(ABOUT THIS TASK) In the data below, find the line containing "26 Jan 1972 (147, 845)"; reproduce that line and all subsequent lines exactly, and nothing else.

(DATA IN THIS EXERCISE)

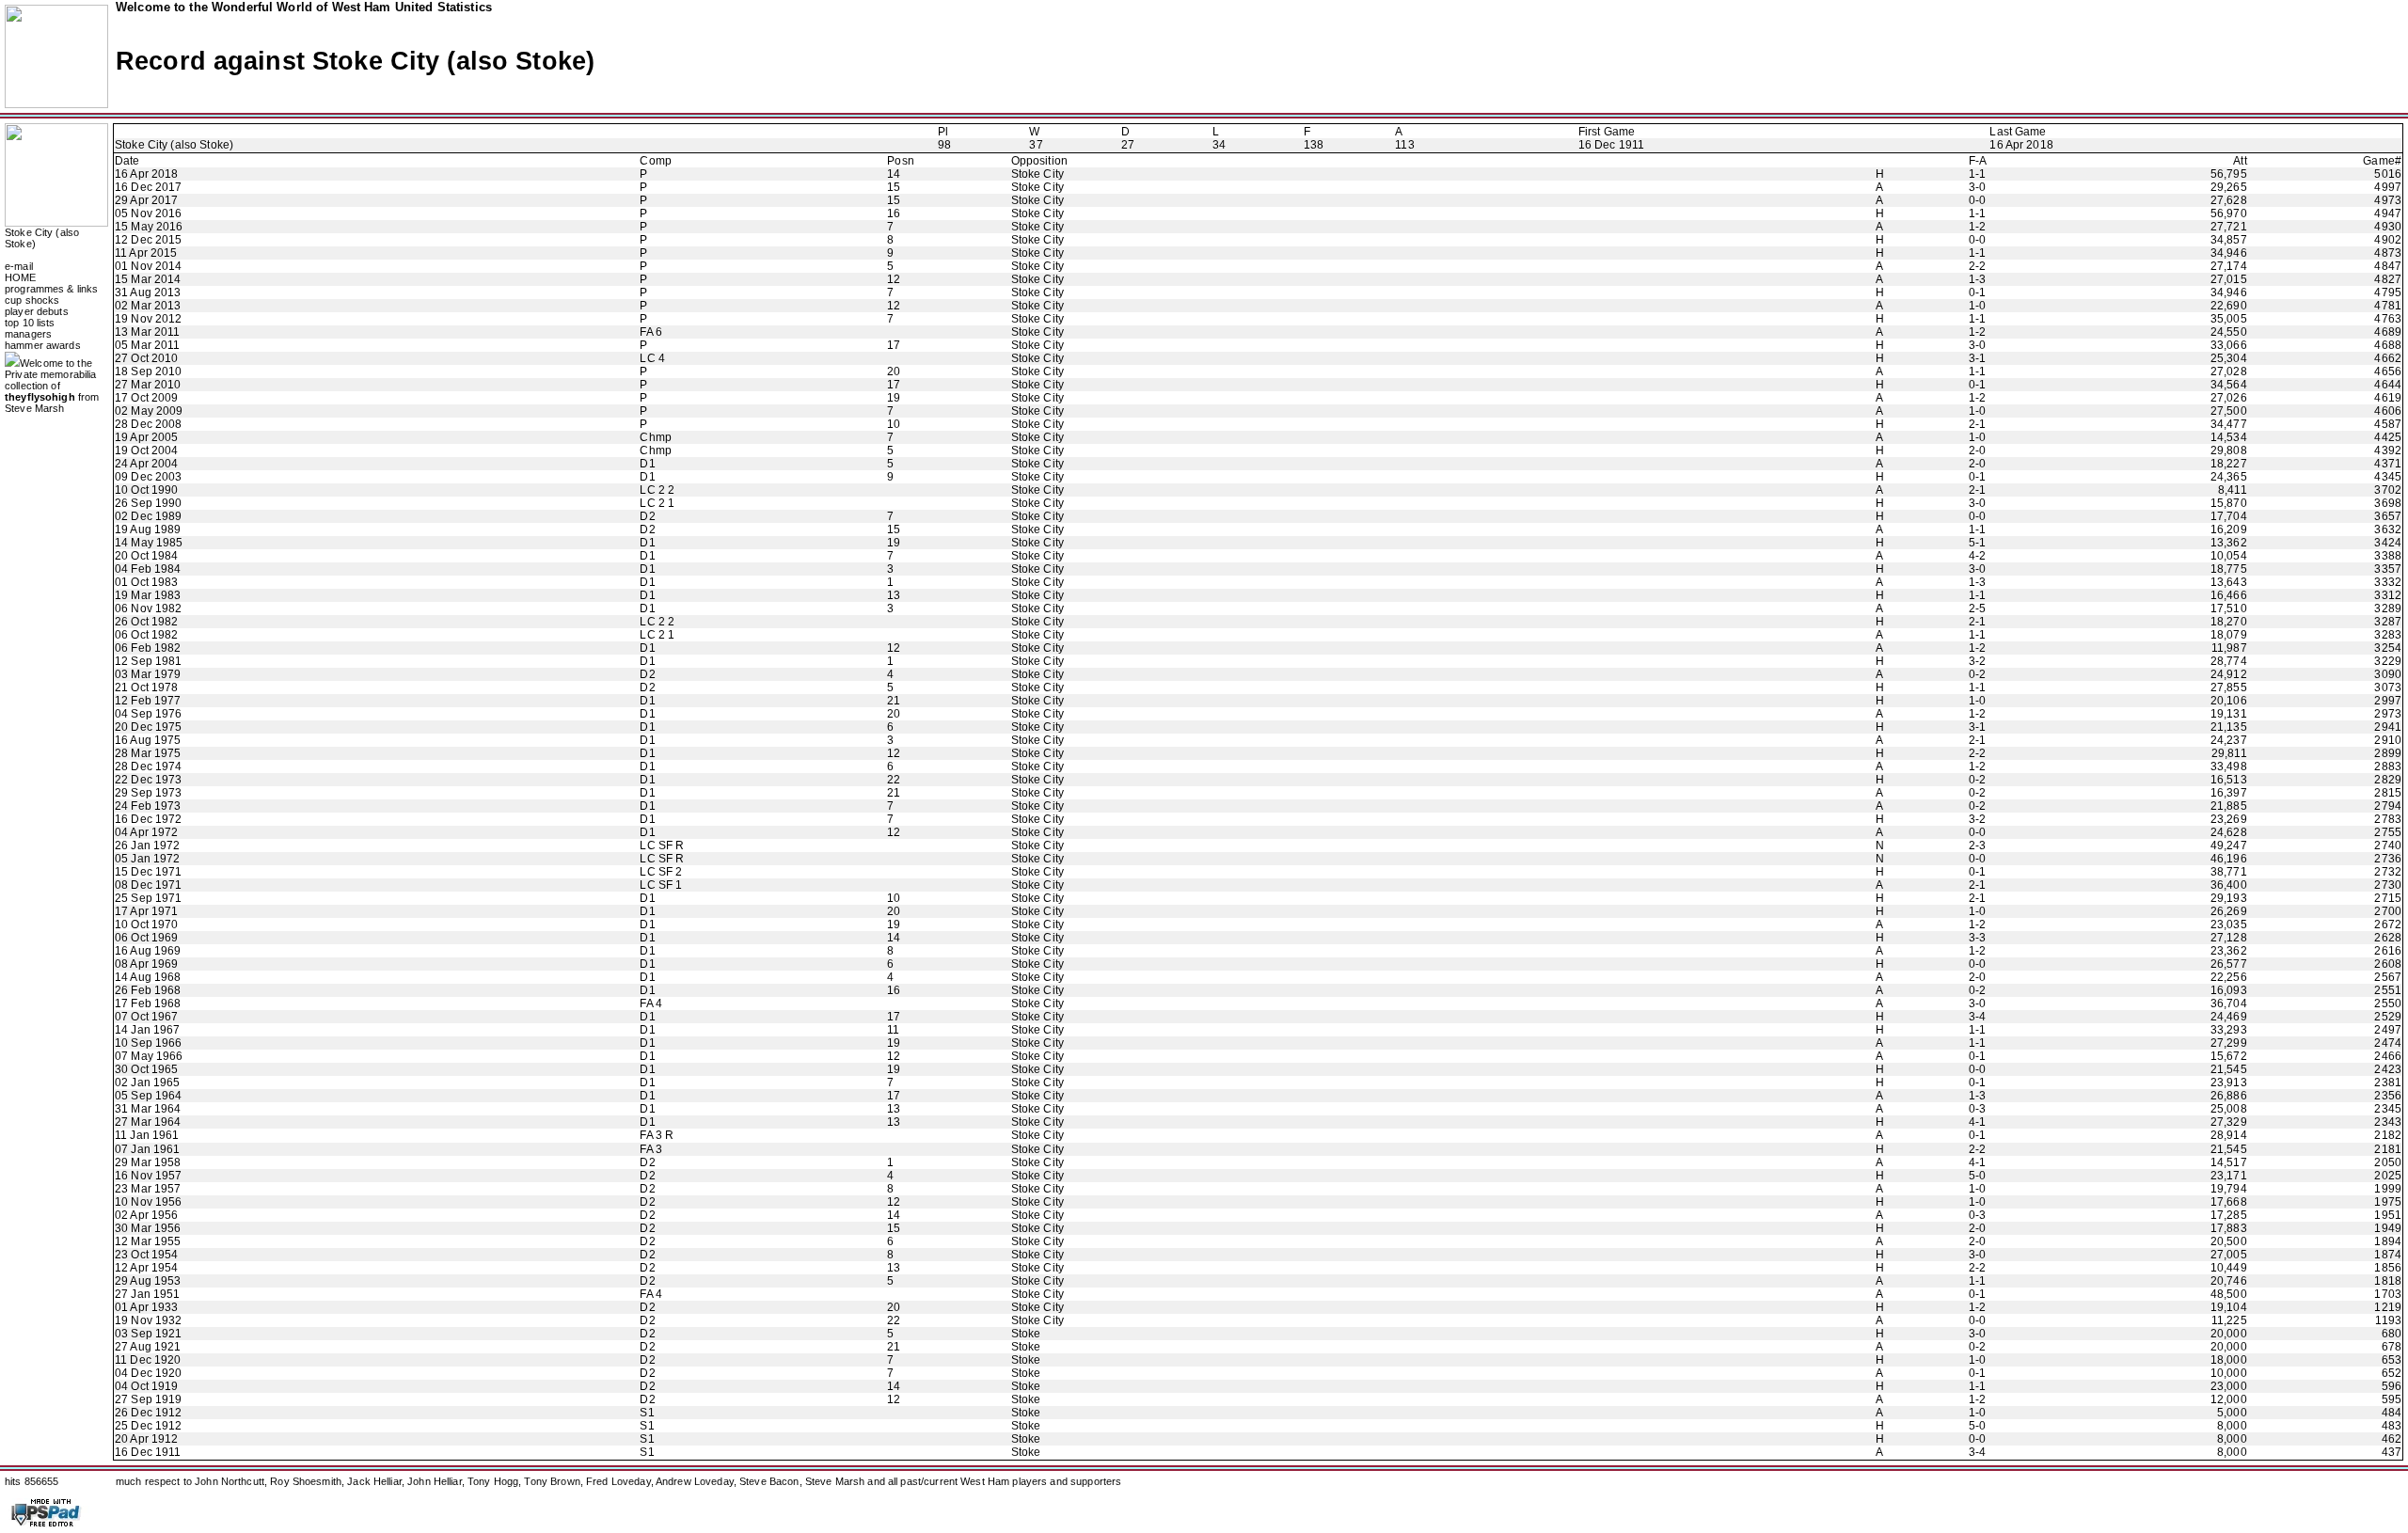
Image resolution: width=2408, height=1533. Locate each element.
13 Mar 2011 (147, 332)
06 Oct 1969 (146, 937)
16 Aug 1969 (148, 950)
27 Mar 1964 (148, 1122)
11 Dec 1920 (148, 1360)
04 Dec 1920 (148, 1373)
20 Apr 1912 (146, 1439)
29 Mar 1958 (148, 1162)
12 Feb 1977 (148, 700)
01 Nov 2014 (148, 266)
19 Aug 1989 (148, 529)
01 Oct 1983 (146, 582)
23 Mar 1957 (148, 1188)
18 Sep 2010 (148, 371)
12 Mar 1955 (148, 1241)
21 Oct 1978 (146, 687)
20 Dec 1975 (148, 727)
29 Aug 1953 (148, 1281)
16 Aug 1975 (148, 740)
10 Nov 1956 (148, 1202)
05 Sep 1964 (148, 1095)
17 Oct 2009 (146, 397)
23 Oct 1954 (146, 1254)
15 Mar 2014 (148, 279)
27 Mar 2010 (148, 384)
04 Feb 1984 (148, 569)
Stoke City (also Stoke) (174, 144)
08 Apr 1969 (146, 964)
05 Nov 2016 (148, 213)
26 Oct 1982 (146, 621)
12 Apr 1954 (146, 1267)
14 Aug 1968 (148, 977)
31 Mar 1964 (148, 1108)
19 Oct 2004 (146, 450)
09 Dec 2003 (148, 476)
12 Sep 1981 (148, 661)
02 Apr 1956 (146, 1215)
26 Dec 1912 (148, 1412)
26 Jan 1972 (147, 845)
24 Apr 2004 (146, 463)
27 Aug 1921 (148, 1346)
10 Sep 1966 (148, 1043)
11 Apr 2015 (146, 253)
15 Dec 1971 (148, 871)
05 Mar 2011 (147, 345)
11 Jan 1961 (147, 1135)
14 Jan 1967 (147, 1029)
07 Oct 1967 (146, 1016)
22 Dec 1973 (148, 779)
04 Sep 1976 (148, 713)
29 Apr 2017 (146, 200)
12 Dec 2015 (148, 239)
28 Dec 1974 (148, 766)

(WRITTEN REPLY)
26 Jan 1972 (147, 845)
24 Apr 2004 (146, 463)
27 Aug 1921 (148, 1346)
10 Sep 1966 (148, 1043)
11 Apr 2015 (146, 253)
15 Dec 1971 (148, 871)
05 Mar 2011 (147, 345)
11 Jan 1961 (147, 1135)
14 Jan 1967 (147, 1029)
07 Oct 1967 (146, 1016)
22 Dec 1973 (148, 779)
04 Sep 1976 (148, 713)
29 Apr 2017 (146, 200)
12 Dec 2015 (148, 239)
28 Dec 1974 (148, 766)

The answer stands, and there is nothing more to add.